Practical implications:

- start the client once on one host to establish the shared cluster files
- start the client once on each additional host if you want all host runtime folders to exist immediately
- if the shared root exists but shared `settings.toml` does not, CLI reports that the client has never started yet instead of silently creating a new cluster

## Status and Journal Semantics

### Status

Shared `status` is cluster-oriented and follows the leader snapshot.
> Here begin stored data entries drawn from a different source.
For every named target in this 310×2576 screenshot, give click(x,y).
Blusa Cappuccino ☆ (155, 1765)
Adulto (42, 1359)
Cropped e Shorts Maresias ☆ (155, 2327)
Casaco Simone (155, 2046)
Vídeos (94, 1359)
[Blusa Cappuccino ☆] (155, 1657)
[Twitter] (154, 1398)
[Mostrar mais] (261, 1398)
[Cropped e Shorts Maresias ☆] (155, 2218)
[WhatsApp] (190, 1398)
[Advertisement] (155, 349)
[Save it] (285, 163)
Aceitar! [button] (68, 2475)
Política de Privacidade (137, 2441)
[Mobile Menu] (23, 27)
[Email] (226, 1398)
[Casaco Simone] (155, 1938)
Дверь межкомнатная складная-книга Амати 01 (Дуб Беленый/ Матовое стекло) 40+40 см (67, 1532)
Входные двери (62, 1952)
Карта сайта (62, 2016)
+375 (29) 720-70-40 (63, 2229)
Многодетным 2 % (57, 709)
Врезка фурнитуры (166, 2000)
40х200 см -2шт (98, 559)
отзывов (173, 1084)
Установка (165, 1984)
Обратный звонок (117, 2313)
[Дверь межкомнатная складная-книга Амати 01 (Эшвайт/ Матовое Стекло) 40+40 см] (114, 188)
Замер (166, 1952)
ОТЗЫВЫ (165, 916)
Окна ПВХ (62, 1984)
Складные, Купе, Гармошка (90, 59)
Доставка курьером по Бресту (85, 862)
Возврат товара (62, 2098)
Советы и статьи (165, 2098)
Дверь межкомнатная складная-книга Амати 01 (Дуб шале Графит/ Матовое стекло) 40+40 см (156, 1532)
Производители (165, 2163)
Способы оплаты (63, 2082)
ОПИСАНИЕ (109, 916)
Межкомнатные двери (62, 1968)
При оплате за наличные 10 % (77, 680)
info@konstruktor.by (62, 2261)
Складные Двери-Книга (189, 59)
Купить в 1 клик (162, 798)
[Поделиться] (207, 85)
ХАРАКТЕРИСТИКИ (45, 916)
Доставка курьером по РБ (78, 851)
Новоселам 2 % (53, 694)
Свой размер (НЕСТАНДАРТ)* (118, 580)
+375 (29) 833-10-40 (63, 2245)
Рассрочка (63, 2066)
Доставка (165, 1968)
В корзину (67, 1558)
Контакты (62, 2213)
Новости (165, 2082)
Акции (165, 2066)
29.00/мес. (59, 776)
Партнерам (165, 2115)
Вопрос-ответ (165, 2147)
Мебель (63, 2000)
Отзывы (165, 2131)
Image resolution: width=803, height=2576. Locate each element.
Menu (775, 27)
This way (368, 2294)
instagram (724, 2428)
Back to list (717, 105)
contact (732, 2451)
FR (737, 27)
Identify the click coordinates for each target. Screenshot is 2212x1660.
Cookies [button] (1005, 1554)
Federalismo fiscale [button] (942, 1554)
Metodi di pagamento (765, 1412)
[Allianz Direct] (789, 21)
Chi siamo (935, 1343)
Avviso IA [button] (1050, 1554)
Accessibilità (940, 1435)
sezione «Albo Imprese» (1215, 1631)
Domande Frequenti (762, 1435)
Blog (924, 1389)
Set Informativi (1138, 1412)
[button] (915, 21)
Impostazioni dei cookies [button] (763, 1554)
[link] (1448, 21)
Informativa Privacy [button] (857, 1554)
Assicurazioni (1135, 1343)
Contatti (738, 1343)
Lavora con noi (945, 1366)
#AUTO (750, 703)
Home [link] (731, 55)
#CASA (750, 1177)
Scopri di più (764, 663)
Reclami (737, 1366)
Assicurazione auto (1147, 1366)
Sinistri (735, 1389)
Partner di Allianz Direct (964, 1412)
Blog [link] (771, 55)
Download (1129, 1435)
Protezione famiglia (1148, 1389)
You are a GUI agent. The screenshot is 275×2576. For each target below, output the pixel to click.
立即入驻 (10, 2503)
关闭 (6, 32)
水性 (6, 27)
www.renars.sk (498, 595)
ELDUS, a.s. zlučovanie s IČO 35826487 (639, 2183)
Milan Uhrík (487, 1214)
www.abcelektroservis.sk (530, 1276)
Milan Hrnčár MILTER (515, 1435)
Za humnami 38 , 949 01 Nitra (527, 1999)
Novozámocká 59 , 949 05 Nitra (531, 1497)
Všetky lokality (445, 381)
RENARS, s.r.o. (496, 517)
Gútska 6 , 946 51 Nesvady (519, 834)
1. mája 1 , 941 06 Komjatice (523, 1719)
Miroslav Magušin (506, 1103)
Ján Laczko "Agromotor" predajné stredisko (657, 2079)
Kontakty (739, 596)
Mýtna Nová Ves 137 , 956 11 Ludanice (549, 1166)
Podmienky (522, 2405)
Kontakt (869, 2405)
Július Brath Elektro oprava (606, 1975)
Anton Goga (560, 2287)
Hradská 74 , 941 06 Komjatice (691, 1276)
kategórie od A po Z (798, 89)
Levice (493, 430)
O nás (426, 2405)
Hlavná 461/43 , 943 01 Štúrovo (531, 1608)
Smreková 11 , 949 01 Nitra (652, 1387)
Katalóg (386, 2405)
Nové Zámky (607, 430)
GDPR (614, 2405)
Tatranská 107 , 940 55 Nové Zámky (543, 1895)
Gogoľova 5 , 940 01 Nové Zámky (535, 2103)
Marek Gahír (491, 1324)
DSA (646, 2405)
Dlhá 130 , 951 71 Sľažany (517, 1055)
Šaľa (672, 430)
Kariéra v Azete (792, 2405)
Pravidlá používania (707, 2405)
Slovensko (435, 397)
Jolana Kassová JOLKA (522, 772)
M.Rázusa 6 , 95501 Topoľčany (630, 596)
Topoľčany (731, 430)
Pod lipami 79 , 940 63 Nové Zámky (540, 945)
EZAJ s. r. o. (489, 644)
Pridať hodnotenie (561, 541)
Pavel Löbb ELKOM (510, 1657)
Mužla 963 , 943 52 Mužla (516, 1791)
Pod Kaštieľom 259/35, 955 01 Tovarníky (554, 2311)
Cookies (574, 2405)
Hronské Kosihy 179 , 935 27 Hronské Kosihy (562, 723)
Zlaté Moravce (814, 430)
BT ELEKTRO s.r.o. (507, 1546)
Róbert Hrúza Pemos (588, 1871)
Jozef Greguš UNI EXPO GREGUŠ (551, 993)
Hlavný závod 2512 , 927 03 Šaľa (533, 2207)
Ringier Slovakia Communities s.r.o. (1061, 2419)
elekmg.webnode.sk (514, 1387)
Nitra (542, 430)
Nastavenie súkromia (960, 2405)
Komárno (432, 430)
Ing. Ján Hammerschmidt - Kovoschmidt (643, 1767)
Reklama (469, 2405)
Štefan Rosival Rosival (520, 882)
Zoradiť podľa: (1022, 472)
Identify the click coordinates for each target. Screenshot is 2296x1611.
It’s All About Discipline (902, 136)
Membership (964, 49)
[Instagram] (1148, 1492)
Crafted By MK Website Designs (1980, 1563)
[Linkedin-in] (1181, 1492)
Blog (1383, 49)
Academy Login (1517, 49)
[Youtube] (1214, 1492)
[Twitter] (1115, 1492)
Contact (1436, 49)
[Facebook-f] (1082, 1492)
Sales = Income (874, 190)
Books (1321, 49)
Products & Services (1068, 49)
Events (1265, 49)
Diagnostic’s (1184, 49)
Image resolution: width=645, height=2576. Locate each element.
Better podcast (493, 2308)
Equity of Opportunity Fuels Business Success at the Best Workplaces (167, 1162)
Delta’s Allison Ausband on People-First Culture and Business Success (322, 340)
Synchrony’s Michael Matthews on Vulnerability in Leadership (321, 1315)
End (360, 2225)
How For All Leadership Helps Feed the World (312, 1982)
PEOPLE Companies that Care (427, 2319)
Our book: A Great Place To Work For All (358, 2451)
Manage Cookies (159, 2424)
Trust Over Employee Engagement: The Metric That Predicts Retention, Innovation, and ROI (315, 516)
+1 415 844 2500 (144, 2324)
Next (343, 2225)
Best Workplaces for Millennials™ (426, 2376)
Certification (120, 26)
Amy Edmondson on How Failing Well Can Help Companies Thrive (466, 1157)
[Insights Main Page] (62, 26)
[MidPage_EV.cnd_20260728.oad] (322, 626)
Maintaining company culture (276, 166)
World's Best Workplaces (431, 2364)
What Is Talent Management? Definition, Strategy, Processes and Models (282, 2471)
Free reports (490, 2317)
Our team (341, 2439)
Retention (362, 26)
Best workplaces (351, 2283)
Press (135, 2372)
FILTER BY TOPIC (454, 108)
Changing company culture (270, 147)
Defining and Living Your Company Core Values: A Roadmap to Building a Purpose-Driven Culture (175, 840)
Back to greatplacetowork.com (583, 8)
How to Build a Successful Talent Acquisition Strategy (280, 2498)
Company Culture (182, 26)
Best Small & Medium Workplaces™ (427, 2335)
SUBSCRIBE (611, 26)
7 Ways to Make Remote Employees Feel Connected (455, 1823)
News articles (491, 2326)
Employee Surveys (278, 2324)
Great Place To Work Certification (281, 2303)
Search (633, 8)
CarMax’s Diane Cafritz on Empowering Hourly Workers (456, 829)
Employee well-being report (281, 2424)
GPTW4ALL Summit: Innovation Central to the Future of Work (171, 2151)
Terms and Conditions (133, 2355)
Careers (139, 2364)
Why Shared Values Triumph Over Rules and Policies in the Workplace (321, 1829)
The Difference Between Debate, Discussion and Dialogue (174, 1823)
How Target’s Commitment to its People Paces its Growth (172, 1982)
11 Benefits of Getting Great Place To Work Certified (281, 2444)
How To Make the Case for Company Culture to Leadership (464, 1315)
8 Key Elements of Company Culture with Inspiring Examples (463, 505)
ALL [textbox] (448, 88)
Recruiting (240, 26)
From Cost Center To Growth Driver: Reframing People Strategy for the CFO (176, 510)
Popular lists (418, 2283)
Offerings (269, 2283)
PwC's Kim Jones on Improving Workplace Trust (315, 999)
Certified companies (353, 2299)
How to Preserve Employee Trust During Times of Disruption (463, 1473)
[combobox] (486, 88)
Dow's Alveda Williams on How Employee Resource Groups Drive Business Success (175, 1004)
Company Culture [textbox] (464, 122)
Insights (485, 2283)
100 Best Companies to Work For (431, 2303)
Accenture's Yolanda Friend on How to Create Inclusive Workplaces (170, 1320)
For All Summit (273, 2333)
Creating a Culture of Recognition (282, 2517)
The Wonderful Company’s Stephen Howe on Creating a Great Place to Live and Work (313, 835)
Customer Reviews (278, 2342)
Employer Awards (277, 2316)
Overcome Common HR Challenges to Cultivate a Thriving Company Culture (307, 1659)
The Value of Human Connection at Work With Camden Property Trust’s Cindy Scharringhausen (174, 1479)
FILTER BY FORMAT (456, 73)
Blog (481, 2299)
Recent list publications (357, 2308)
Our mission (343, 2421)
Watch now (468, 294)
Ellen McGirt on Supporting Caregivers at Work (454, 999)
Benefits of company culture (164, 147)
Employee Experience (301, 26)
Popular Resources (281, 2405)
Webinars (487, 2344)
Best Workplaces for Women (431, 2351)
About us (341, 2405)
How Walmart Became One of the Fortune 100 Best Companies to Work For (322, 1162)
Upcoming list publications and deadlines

During
manual failover or failback, brief lag is expected while watches and snapshots
catch up.

### Journal

Shared journal output is merged:

- host-specific health/runtime events remain host-scoped
- shared command events are shared-scoped

This gives one combined operational view while preserving the difference between
host-local health and cluster-wide actions.

## Troubleshooting

### The shared root is missing or unmounted

Make sure:

- the mount exists on this host
- `SUPERSEEDR_SHARED_CONFIG_DIR` points to the mounted shared root
- the process can read and write that location

### A host cannot start in shared mode

Check:

- unique host id
- write access to `hosts/<host-id>/`
- write access to `hosts/<host-id>/config.toml`
- write access to `hosts/<host-id>/logs/`

### A cross-host add fails

Prefer:

- magnets
- `.torrent` files staged onto the shared root

Avoid relying on host-local absolute paths being valid on another OS.

## Example

Shared root:

```text
/srv/shared-drive/test/
  superseedr-config/
    settings.toml
    catalog.toml
    torrent_metadata.toml
    cluster.revision
    hosts/
      seedbox-a/
        config.toml
        logs/
        persistence/
        status.json
      desktop-a/
        config.toml
        logs/
        persistence/
        status.json
    inbox/
    processed/
    staged-adds/
    status/
      leader.json
    superseedr.lock
  downloads/
```

Shared settings:

```toml
# settings.toml
client_id = "shared-node"
default_download_folder = "downloads"
global_upload_limit_bps = 8000000
```

Shared catalog:

```toml
# catalog.toml
[[torrents]]
name = "Shared Collection"
torrent_or_magnet = "shared:torrents/0123456789abcdef0123456789abcdef01234567.torrent"
download_path = "downloads/shared-collection"
```

Host config:

```toml
# hosts/seedbox-a/config.toml
client_port = 6681
watch_folder = "/srv/local-watch"
```

## Summary

- Shared mode is opt-in.
- Environment configuration overrides persisted launcher configuration.
- The leader is the single writer for cluster-wide desired state.
- Followers are still active torrent clients.
- Shared mode supports failover and failback.
- Shared payload data must live under the shared root.
- Shared CLI reads cluster state and queues leader mutations when a leader is available.